Every record is to be returned as written, with no omissions.

** Opening Source data block **

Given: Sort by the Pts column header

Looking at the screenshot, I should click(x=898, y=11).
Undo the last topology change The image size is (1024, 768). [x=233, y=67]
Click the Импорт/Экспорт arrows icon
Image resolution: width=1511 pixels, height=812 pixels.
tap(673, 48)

** Closing Source data block **

Worked solution:
Given: Sort by the Pts column header

Looking at the screenshot, I should click(x=898, y=11).
Undo the last topology change The image size is (1024, 768). [x=233, y=67]
Click the Импорт/Экспорт arrows icon
Image resolution: width=1511 pixels, height=812 pixels.
tap(673, 48)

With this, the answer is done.